(Saved data entries)
******

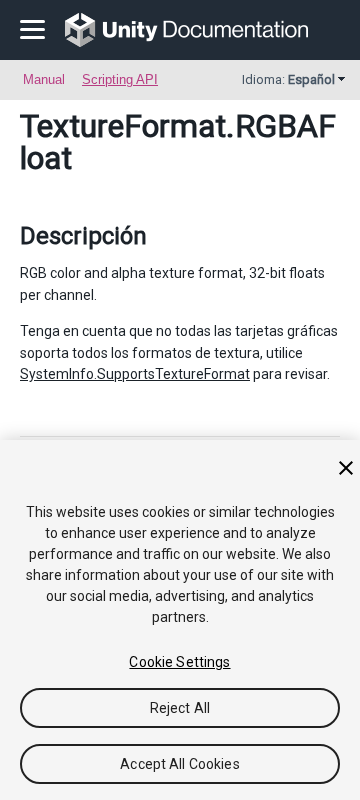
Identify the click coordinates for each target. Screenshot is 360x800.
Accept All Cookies (180, 764)
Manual (44, 79)
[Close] (346, 468)
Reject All (180, 708)
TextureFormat (123, 126)
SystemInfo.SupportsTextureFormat (135, 374)
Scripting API (120, 79)
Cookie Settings (179, 662)
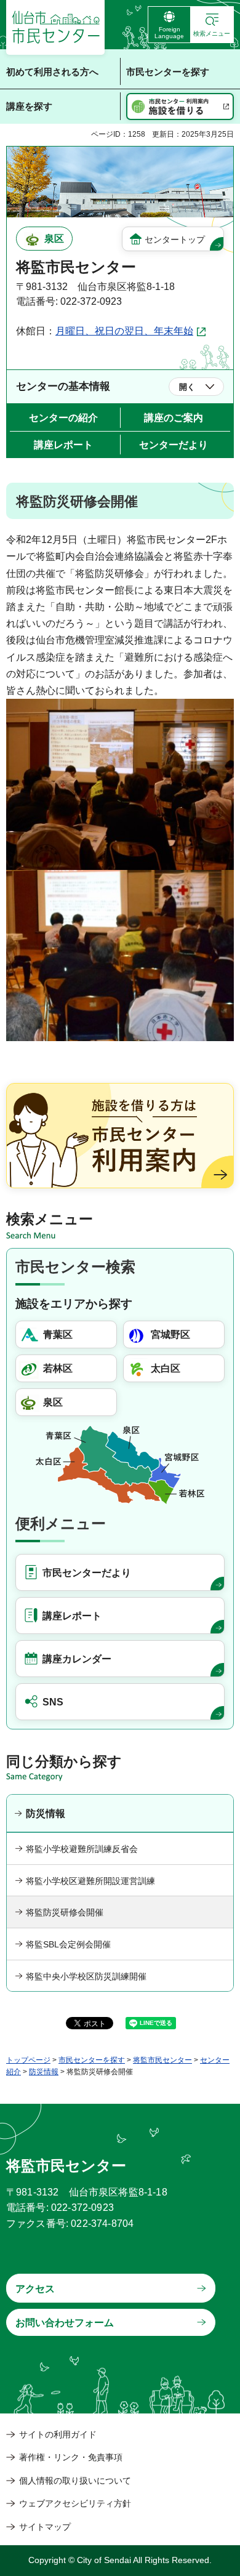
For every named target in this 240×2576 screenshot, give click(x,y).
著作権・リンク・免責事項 (70, 2457)
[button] (212, 24)
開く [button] (187, 387)
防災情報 (45, 1813)
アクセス (35, 2289)
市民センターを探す (91, 2060)
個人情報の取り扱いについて (75, 2480)
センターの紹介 (63, 418)
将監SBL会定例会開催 (68, 1944)
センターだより (173, 445)
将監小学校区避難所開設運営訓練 (90, 1881)
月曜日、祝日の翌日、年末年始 (124, 331)
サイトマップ (45, 2527)
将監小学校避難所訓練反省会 (82, 1849)
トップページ (28, 2060)
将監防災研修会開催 (64, 1912)
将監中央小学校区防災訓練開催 (86, 1976)
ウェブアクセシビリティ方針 (75, 2503)
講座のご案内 (173, 418)
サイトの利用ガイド (58, 2434)
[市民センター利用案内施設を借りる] (180, 106)
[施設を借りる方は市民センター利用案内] (120, 1135)
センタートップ (175, 239)
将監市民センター (162, 2060)
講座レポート (63, 445)
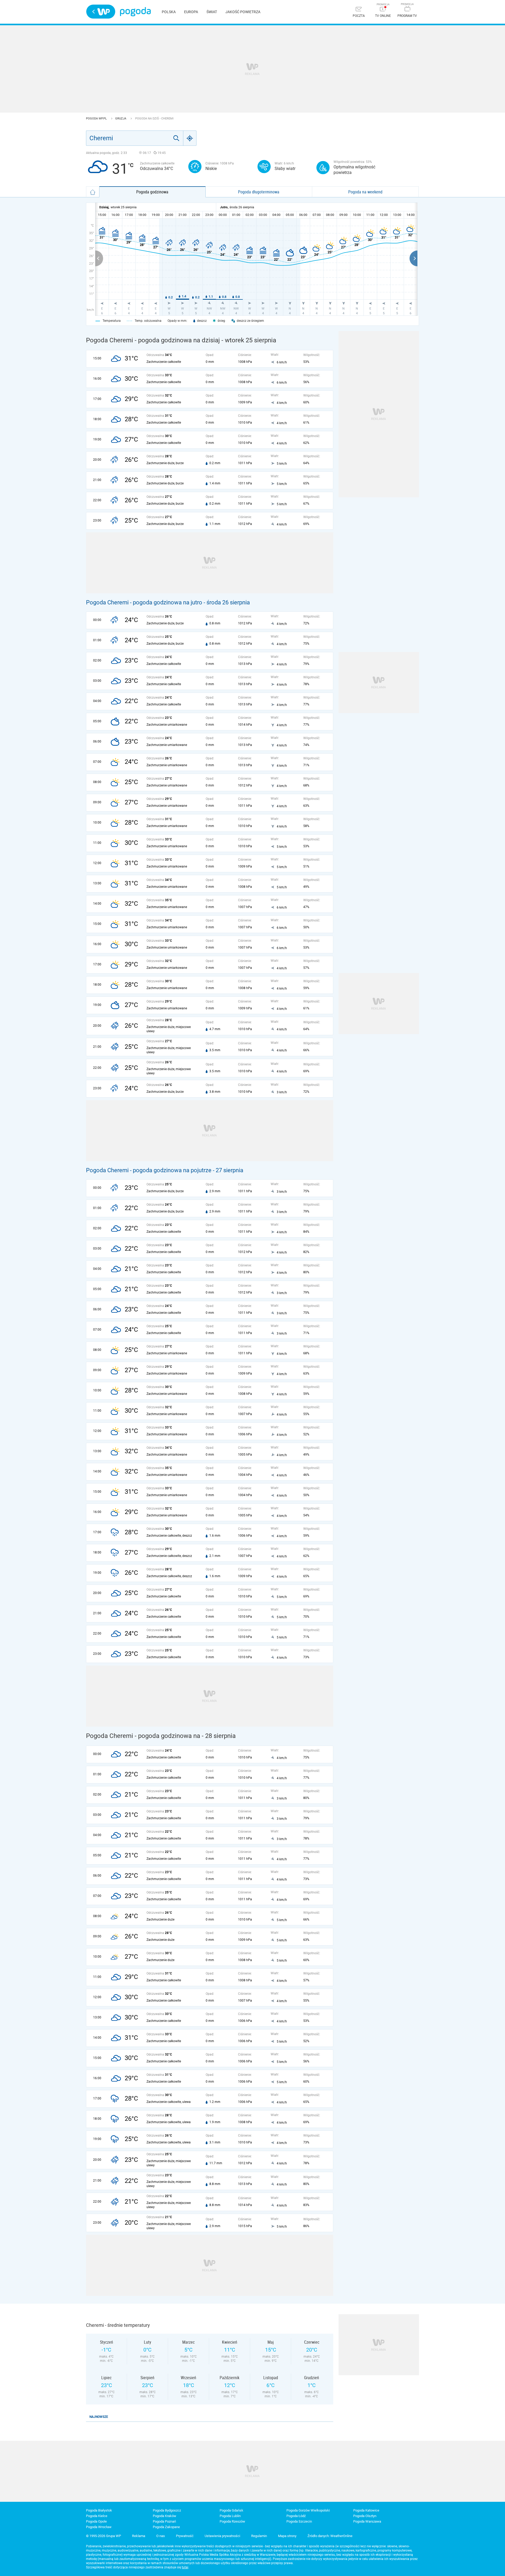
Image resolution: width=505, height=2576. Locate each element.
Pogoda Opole (96, 2521)
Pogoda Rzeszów (232, 2521)
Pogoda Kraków (164, 2516)
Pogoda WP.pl (97, 118)
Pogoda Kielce (96, 2516)
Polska (169, 12)
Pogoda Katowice (366, 2510)
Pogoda (135, 11)
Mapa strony (287, 2536)
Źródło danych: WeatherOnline (329, 2536)
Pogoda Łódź (296, 2516)
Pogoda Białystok (99, 2510)
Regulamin (259, 2536)
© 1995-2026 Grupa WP (103, 2536)
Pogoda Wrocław (99, 2527)
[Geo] (189, 138)
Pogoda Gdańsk (231, 2510)
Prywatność (185, 2536)
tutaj (185, 2567)
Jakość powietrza (242, 12)
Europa (191, 12)
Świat (211, 12)
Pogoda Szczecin (299, 2521)
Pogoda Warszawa (367, 2521)
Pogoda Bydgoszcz (167, 2510)
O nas (160, 2536)
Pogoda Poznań (164, 2521)
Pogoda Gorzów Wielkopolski (308, 2510)
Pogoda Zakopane (166, 2527)
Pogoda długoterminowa (258, 192)
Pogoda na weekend (365, 192)
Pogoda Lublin (230, 2516)
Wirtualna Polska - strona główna (100, 11)
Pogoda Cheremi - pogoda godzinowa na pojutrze (148, 1170)
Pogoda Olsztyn (364, 2516)
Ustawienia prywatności (222, 2536)
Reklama (138, 2536)
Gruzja (121, 118)
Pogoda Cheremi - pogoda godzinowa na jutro (144, 602)
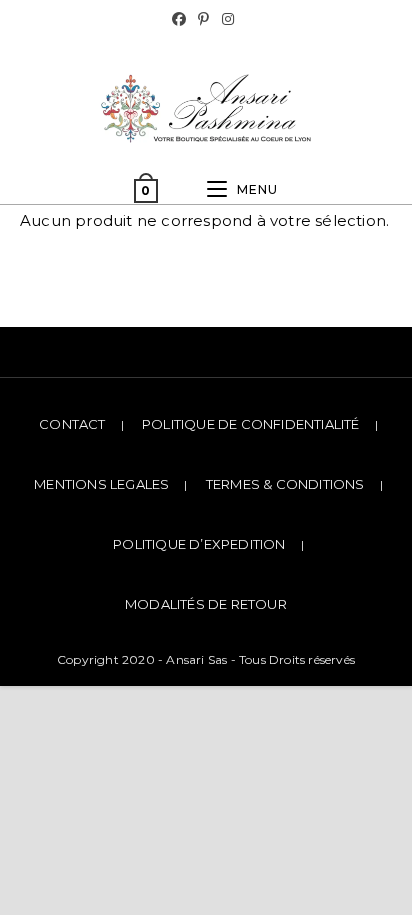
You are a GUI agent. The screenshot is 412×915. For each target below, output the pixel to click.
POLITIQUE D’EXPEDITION (199, 544)
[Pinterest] (203, 19)
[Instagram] (228, 19)
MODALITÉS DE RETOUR (206, 604)
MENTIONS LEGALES (101, 484)
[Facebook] (182, 19)
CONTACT (72, 424)
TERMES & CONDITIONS (285, 484)
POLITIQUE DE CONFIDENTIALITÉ (251, 424)
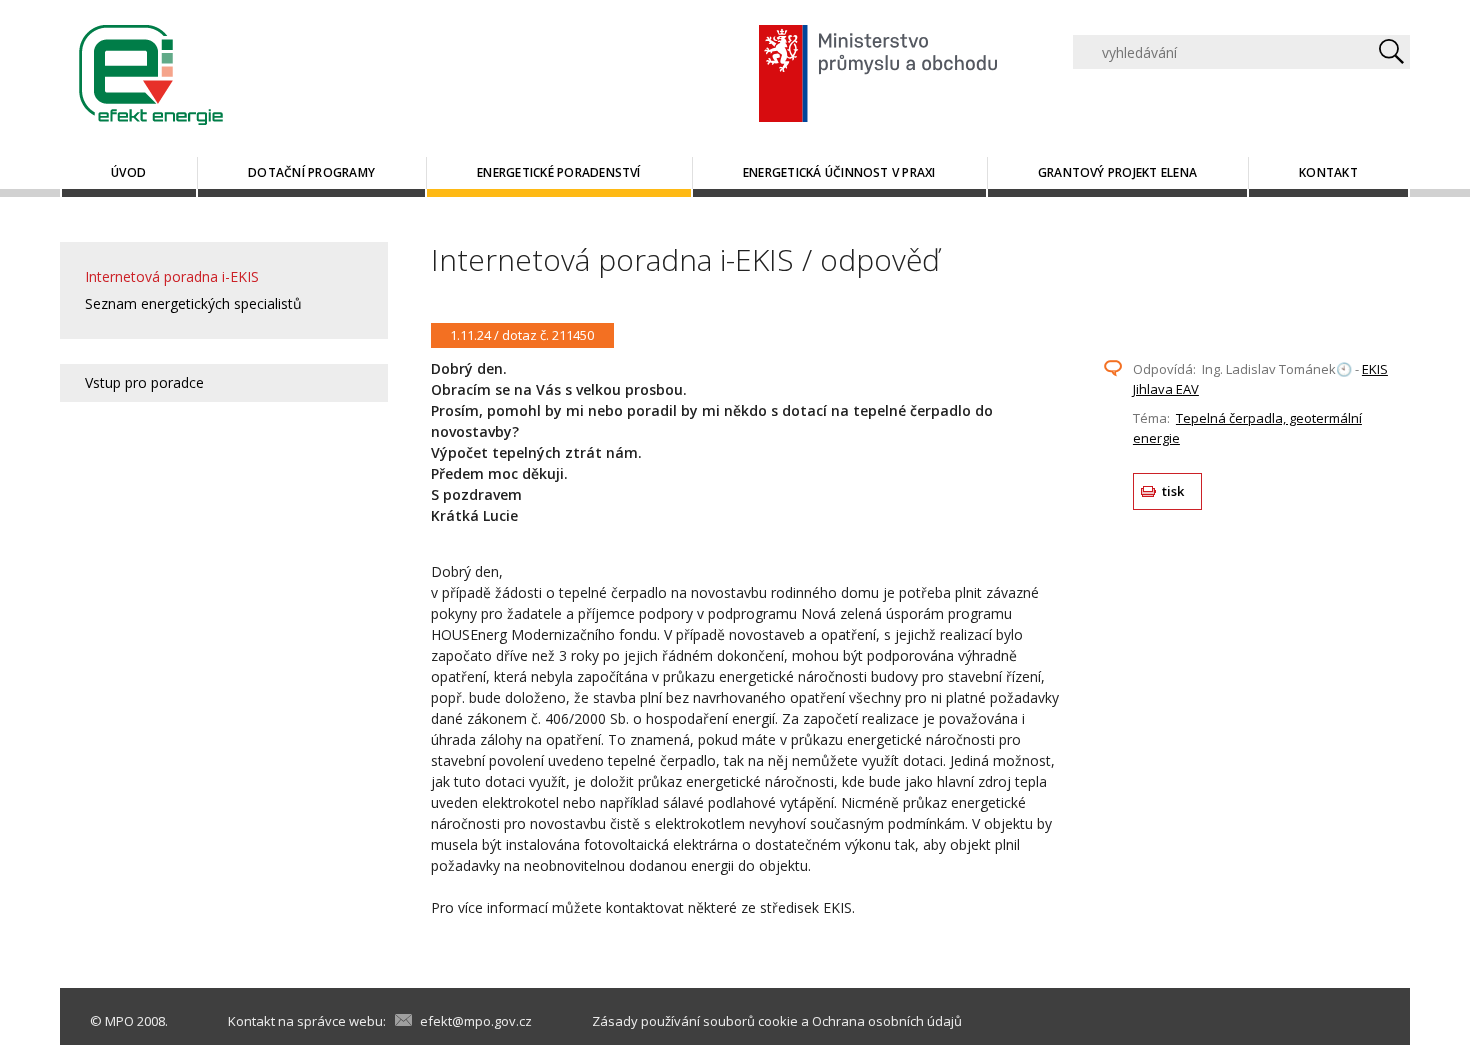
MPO (119, 1021)
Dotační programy (311, 172)
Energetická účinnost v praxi (839, 172)
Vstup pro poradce (144, 382)
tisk (1173, 491)
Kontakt (1328, 172)
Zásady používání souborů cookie (695, 1021)
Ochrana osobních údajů (887, 1021)
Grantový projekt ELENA (1117, 172)
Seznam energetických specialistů (193, 303)
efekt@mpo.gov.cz (476, 1021)
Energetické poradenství (559, 172)
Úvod (128, 172)
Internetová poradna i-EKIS (172, 276)
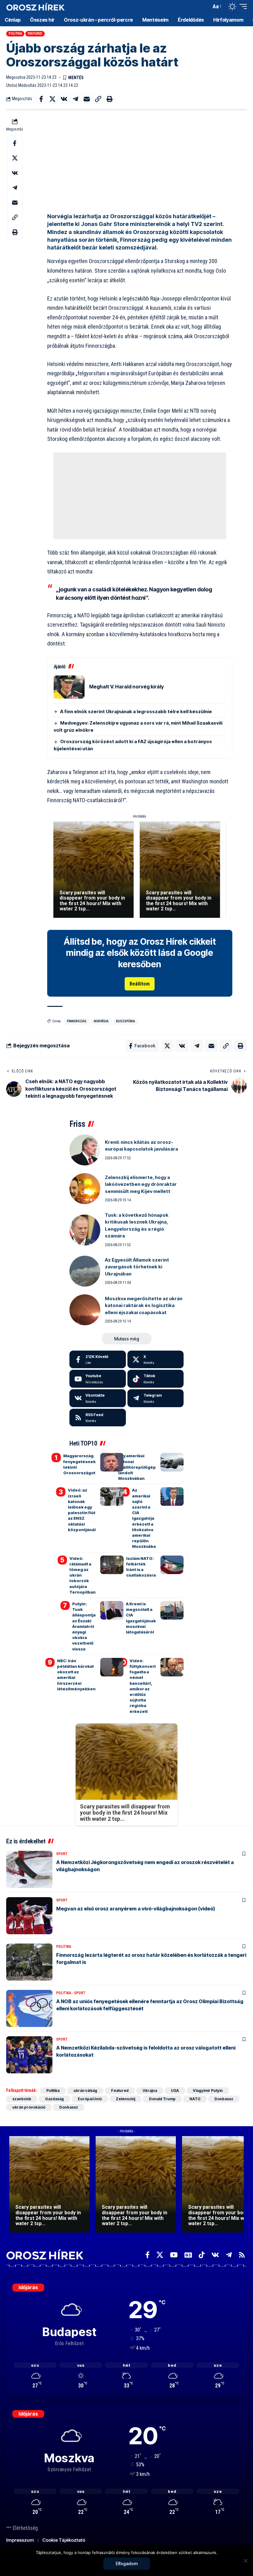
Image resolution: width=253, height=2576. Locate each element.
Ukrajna (150, 2090)
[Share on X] (52, 99)
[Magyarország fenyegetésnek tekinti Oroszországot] (111, 1462)
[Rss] (242, 2255)
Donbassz (223, 2099)
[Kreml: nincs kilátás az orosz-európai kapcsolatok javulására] (84, 1150)
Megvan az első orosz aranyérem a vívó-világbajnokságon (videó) (135, 1908)
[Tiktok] (155, 1379)
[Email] (86, 99)
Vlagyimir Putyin (208, 2090)
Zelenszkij (125, 2099)
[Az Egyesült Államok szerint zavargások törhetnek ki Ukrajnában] (84, 1271)
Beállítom (140, 984)
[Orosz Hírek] (35, 6)
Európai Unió (90, 2099)
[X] (155, 1360)
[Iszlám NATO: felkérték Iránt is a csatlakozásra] (172, 1565)
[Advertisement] (139, 160)
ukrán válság (85, 2090)
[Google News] (188, 2255)
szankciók (21, 2099)
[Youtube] (97, 1379)
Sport (62, 1854)
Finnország (76, 1021)
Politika (15, 34)
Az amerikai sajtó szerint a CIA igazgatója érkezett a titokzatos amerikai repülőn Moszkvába (144, 1518)
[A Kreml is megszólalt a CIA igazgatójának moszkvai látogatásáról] (172, 1610)
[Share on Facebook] (41, 99)
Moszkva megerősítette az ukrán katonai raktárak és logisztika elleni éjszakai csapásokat (143, 1305)
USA (175, 2090)
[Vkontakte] (97, 1398)
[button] (204, 6)
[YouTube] (173, 2255)
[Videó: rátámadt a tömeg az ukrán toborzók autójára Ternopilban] (111, 1565)
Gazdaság (54, 2099)
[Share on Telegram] (75, 99)
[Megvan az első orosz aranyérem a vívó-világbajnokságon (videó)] (29, 1915)
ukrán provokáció (28, 2107)
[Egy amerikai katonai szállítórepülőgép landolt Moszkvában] (172, 1462)
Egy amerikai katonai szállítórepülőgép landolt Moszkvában (137, 1467)
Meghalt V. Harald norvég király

******

**ASSIGNMENT**
Proceeding from the line containing "Pogoda (135, 11)" through the line containing "Pogoda Cheremi - pogoda godzinowa na jutro", transcribe the lines above exactly, both end lines included.

**EXERCISE RESULT**
Pogoda (135, 11)
Mapa strony (287, 2536)
Źródło danych: WeatherOnline (329, 2536)
Pogoda Łódź (296, 2516)
Pogoda Białystok (99, 2510)
Regulamin (259, 2536)
© 1995-2026 Grupa WP (103, 2536)
Pogoda Wrocław (99, 2527)
[Geo] (189, 138)
Pogoda Gdańsk (231, 2510)
Prywatność (185, 2536)
tutaj (185, 2567)
Jakość powietrza (242, 12)
Europa (191, 12)
Świat (211, 12)
Pogoda Szczecin (299, 2521)
Pogoda Warszawa (367, 2521)
Pogoda Bydgoszcz (167, 2510)
O nas (160, 2536)
Pogoda Poznań (164, 2521)
Pogoda Gorzów Wielkopolski (308, 2510)
Pogoda Zakopane (166, 2527)
Pogoda długoterminowa (258, 192)
Pogoda na weekend (365, 192)
Pogoda Lublin (230, 2516)
Wirtualna Polska - strona główna (100, 11)
Pogoda Cheremi - pogoda godzinowa na pojutrze (148, 1170)
Pogoda Olsztyn (364, 2516)
Ustawienia prywatności (222, 2536)
Reklama (138, 2536)
Gruzja (121, 118)
Pogoda Cheremi - pogoda godzinowa na jutro (144, 602)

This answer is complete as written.